The next mistake most people make is washing or rinsing raw poultry before cooking it. Up to 90 percent of people say they wash their chicken before cooking it, because that’s what they’re used to and “because they want to ‘rinse out chicken slime that has just been opened…’.” The problem is that, ‘when poultry is washed or rinsed, “Contaminated water” was scattered throughout the roughly two-foot-long halo, with mud splattered on the sides and front of the sink. And although many people read or heard that raw poultry wasn’t supposed to be washed, they continued to do so on anyway.
Less than one in ten people thaw frozen poultry properly — that is, “Put raw poultry in a closed container or plastic bag, immerse in cold water, and change the water every 30 minutes according to the USDA recommendation.” And if you’re wondering if it’s best to put raw poultry on a wooden or plastic cutting board, it’s not safe, because both get quickly polluted.

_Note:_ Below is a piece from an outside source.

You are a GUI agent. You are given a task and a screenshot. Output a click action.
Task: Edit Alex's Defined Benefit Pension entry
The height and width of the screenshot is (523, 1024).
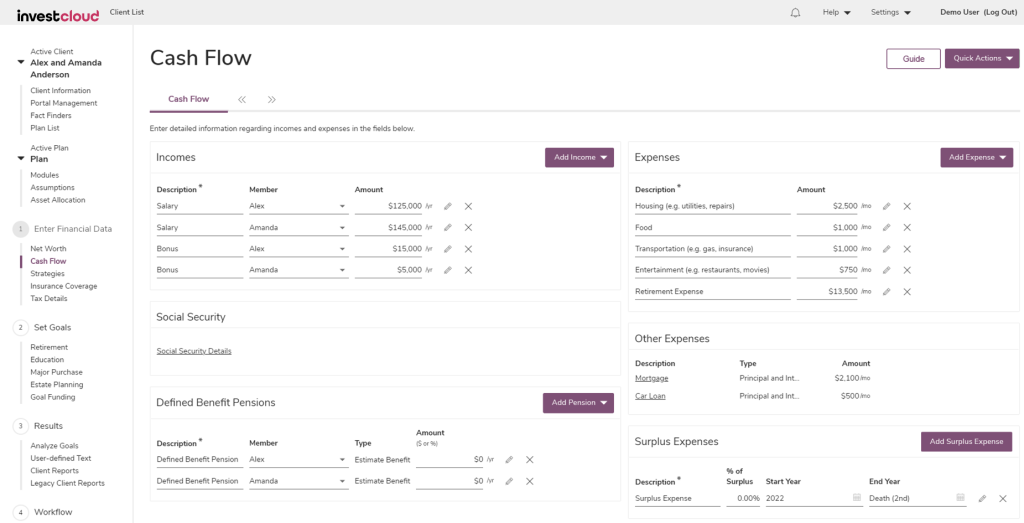(509, 460)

“Failure in use food thermometer [another] A potentially unsafe practice, given that 70% of chicken cuts judged by consumers as ‘fine’ did not reach safe internal cooking temperatures according to a summary of the food safety literature.” In focus groups, “many participants believed That food thermometers are unnecessary to determine if meat and poultry are ‘well-cooked’ because they’ve been cooking for years without ever getting food poisoning, but have they ever done what they thought was the 24-hour flu? There is no such thing as a 24-hour flu! This was most likely food poisoning. In fact, any stomach bug or stomach flu is most likely food poisoning. Have you ever had a urinary tract infection? There are “multiple lines of evidence” indicate Poultry as a major food depot for animals for urinary tract infection’ bacteria that wait in the rectum and then crawl.
More than a million foodborne salmonella And the Campylobacter infections mentioned every year in the United States. “Although half of Americans believe that it is ‘not very common’ for people in the United States to develop foodborne illness because of the way food is prepared in their homes, food safety experts estimate that the home is the primary location where foodborne disease outbreaks occur.”